Fitzroy is an old neighborhood with some buildings dating from the late 19th and early 20th centuries. They have a welcoming look. Walking up and down Brunswick Avenue, we had the impression of being in a 21st-century version of New York’s Greenwich Village, Chicago’s Old Town, or Toronto’s Yorkville as they were in the 1970s.

Federation Square
Federation Square

Federation Square is a central point on the edge of the CBD with some very contemporary architecture. It lies just across the street from a venerable railroad station named after Matthew Flinders, an explorer and the man that gave Australia its name.

We went to Federation Square on several occasions. It contains a fine tourist information office as well as the Australian Centre for the Moving Image of which we’ll say more below.

Talking Vanity
Talking Vanity

As I crossed the square on one occasion, I chanced to see a small bathroom vanity complete with sink and a glass containing toothbrushes standing unaccompanied out in the open. As I walked over and raised my camera to take a picture of it, it spoke to me, asking who I was and where I came from. I replied and began a dialog with Cabinet, which is how it named itself. It told me that its dream was to become a fridge.

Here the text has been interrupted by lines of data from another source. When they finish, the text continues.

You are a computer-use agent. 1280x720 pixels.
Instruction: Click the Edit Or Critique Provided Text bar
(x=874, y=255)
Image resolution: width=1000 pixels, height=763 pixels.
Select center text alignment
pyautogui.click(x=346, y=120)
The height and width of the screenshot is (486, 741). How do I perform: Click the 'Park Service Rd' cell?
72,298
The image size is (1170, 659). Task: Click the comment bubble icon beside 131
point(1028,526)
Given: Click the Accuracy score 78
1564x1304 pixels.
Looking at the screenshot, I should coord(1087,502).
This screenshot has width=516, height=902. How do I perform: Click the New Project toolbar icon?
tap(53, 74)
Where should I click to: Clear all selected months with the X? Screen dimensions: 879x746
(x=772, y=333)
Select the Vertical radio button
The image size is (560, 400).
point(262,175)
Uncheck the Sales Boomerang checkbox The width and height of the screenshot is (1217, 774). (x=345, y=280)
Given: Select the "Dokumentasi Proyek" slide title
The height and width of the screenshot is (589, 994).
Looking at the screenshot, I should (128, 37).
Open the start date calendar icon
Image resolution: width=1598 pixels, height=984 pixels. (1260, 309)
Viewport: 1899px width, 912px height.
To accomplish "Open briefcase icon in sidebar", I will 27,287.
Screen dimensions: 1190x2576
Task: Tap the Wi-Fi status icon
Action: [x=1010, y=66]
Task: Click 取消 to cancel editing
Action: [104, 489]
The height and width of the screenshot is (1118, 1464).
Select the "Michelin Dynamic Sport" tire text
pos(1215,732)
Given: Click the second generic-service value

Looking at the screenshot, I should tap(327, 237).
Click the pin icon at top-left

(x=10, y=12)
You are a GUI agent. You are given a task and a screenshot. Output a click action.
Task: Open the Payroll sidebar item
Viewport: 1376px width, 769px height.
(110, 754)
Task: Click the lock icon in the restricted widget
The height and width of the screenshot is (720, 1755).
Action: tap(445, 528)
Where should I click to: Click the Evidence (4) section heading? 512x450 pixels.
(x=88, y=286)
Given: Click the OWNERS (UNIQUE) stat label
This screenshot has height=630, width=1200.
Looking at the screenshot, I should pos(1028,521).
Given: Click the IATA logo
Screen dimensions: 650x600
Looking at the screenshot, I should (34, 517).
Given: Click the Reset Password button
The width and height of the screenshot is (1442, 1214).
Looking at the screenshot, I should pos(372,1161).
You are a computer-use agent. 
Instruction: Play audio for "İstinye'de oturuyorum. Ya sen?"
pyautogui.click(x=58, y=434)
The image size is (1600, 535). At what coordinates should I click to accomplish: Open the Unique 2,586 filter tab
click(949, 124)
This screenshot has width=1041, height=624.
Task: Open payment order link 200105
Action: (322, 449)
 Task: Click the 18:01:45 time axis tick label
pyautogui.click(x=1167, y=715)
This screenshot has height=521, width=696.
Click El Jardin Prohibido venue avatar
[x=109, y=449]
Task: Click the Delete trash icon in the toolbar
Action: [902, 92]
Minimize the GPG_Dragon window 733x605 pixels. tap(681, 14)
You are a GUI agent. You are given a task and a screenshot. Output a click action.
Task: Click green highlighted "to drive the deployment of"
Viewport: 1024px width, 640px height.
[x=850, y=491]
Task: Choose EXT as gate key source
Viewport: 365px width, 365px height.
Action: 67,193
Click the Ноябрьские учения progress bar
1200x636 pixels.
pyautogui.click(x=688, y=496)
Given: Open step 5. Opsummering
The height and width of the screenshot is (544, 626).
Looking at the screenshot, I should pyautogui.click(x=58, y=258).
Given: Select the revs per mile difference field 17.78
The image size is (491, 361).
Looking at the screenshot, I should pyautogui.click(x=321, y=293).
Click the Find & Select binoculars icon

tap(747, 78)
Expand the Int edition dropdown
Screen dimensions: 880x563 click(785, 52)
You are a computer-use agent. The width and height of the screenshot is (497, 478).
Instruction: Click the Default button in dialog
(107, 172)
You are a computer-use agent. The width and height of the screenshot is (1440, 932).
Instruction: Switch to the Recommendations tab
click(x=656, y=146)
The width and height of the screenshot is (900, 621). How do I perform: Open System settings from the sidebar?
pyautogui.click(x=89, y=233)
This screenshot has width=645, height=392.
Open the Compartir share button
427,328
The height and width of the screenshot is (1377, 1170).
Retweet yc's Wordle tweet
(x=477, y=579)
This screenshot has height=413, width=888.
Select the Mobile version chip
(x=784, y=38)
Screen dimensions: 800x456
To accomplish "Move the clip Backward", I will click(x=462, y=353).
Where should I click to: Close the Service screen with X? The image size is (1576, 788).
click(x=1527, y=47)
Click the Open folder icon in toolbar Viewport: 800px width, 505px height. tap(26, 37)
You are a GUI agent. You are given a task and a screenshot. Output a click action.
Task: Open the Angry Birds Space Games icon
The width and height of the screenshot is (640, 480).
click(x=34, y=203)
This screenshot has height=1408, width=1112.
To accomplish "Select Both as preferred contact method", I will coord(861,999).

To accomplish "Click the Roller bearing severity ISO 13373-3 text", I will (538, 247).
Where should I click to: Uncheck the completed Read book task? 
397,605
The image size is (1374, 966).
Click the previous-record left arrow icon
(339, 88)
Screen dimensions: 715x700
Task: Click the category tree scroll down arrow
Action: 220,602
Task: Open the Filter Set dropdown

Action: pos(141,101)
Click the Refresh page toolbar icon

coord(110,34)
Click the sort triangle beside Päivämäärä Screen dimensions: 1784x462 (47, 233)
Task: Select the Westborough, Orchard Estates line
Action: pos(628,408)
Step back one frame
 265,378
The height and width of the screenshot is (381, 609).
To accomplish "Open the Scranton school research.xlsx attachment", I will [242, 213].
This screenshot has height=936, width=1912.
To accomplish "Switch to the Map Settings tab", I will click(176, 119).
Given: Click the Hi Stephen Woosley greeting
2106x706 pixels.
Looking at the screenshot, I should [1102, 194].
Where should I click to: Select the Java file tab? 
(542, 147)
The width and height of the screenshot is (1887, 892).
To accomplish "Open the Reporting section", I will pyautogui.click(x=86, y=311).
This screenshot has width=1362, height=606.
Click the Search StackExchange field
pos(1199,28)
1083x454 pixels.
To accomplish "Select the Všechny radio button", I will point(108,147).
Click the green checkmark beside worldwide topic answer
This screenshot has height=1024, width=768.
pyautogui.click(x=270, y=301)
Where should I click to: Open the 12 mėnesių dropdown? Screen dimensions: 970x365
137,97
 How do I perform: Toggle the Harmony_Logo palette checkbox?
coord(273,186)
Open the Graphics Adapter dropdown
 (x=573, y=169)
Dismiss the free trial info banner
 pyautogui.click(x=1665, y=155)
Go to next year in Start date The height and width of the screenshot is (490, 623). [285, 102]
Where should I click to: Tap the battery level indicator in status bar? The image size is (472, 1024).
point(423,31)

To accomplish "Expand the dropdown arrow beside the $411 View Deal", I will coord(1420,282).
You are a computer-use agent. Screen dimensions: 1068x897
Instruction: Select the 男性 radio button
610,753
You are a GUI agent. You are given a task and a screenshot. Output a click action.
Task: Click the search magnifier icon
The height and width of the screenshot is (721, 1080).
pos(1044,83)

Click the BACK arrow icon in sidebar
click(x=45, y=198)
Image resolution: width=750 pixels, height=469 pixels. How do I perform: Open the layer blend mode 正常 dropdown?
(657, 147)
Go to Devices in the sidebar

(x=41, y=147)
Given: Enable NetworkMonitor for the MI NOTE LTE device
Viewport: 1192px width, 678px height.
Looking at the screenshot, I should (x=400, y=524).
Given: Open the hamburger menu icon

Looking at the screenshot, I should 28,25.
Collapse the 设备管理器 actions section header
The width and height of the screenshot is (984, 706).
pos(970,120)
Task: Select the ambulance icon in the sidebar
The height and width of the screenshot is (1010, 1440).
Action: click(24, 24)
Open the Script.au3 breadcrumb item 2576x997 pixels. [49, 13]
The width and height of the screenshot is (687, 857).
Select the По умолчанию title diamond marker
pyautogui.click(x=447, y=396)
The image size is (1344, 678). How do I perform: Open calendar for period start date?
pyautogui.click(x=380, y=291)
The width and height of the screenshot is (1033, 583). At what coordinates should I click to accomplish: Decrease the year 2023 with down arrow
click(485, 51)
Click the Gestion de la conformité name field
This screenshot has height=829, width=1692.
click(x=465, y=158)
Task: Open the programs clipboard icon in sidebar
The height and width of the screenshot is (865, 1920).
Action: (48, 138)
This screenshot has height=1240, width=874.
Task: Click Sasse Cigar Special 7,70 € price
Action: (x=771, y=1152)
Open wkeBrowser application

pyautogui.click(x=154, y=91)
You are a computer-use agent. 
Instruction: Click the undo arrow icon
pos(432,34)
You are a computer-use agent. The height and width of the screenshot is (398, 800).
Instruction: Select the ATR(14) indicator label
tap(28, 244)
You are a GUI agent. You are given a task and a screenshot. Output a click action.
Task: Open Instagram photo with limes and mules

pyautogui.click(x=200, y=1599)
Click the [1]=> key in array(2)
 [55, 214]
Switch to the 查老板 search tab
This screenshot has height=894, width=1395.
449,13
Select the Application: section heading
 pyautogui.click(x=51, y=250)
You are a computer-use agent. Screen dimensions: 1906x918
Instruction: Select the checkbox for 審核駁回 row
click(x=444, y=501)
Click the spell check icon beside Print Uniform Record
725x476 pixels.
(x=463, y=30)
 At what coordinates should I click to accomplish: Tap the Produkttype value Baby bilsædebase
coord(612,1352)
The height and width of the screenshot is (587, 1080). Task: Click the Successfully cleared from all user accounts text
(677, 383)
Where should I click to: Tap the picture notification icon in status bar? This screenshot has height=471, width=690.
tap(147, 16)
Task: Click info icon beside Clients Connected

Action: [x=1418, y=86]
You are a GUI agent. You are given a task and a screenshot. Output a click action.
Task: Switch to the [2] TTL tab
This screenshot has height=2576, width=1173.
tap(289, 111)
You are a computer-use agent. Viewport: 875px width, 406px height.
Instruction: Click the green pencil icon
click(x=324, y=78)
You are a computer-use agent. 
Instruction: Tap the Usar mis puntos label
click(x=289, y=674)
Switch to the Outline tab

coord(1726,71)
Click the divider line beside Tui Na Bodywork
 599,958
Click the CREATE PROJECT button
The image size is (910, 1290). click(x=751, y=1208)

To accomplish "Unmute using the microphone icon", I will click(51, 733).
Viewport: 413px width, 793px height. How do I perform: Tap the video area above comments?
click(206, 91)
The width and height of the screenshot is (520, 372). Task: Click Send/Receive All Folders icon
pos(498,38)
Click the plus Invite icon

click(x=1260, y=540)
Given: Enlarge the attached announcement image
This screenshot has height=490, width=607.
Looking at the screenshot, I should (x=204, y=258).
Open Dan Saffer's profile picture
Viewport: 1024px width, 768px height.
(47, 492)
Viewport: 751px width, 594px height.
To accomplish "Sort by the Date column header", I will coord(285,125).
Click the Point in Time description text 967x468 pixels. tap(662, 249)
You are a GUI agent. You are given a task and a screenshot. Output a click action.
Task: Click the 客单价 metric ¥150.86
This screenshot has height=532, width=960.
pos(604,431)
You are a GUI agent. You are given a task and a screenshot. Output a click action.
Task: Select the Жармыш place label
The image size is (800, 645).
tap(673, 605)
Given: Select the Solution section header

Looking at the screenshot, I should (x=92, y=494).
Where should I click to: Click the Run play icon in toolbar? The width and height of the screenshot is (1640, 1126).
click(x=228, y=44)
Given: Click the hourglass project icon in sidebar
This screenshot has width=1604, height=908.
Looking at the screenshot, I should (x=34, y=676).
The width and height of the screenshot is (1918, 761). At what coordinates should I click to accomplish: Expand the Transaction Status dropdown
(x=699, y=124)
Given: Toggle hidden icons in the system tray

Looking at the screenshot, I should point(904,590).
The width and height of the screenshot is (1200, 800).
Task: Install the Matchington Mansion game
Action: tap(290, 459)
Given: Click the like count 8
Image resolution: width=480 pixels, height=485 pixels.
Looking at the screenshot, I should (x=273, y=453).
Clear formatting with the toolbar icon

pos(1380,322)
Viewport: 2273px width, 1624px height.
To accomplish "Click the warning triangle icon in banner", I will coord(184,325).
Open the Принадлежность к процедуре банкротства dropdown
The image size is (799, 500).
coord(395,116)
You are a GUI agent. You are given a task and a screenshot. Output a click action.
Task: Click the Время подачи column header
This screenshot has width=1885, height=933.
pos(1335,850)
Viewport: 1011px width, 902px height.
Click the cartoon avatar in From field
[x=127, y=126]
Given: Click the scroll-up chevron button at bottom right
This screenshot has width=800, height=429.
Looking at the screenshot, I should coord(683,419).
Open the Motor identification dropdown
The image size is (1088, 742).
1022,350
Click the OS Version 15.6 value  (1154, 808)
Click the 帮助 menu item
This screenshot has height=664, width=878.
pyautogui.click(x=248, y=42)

The Australian Centre for the Moving Image is a wonderful institution. It’s a museum that houses a permanent exhibit of the history of cinema from its very early days through its television incarnations and even its interactive transformation into video games. The emphasis is on Australia’s contributions to these media, so that while much was familiar to us, the Australian component was refreshingly new.

The Center’s second exhibit was a three-screen video work by artist Angelica Mesiti entitled The Calling. It beautifully documents three remote, mountainous regions in the world where people still practice a form of communication by whistling. How they can convey the meanings they do by sharp blasts of sound made by fingers and lips eludes us. The places documented are a rural village in Eastern Turkey, another on a small Greek island we’ve never heard of, and a third on another island in the Canaries. The videography and the sound were excellent. Sometimes the screens were synchronized to form a single panorama and at other times separate images. This beautiful program lasted half and hour.

Our Apartment Building
Our Apartment Building

On our last night in Melbourne Kay and I attended the Malthouse Theater, located in a former brewery near the airbnb apartment where we were staying in the city’s Southbank District. We had bought the tickets earlier in our stay without knowing exactly what play we would be seeing. It’s just that living in Istanbul, we miss English-language Theater and take almost any opportunity to attend a production. This one intrigued us, The Government Inspector, is the name of a famous 19th-century comedy by Nikolai Gogol. Was this a modern production of the play or something else? The answer was yes, no, and much more. What we saw was something rare enough in our theater-going experience, a talented group of actors creating magic. The premise: The group was to do a production of Phillip Barry’s The Philadelphia Story. When the rights were refused at the last minute, the actors had to punt. They heard of a very successful production of the Gogol play recently done in Europe and sent the director an urgent message asking him to come and restage the play in Australia. The director showed up, but was he really who he said he was? Writer-director Simon Stone and his collaborators crammed so much humor and theatrical nonsense into ninety minutes that we were nearly in tears with laughter and couldn’t have taken any more. What a way to end our visit!

Even if we never make it back to Melbourne, we’ll carry our memories of this visit for years to come.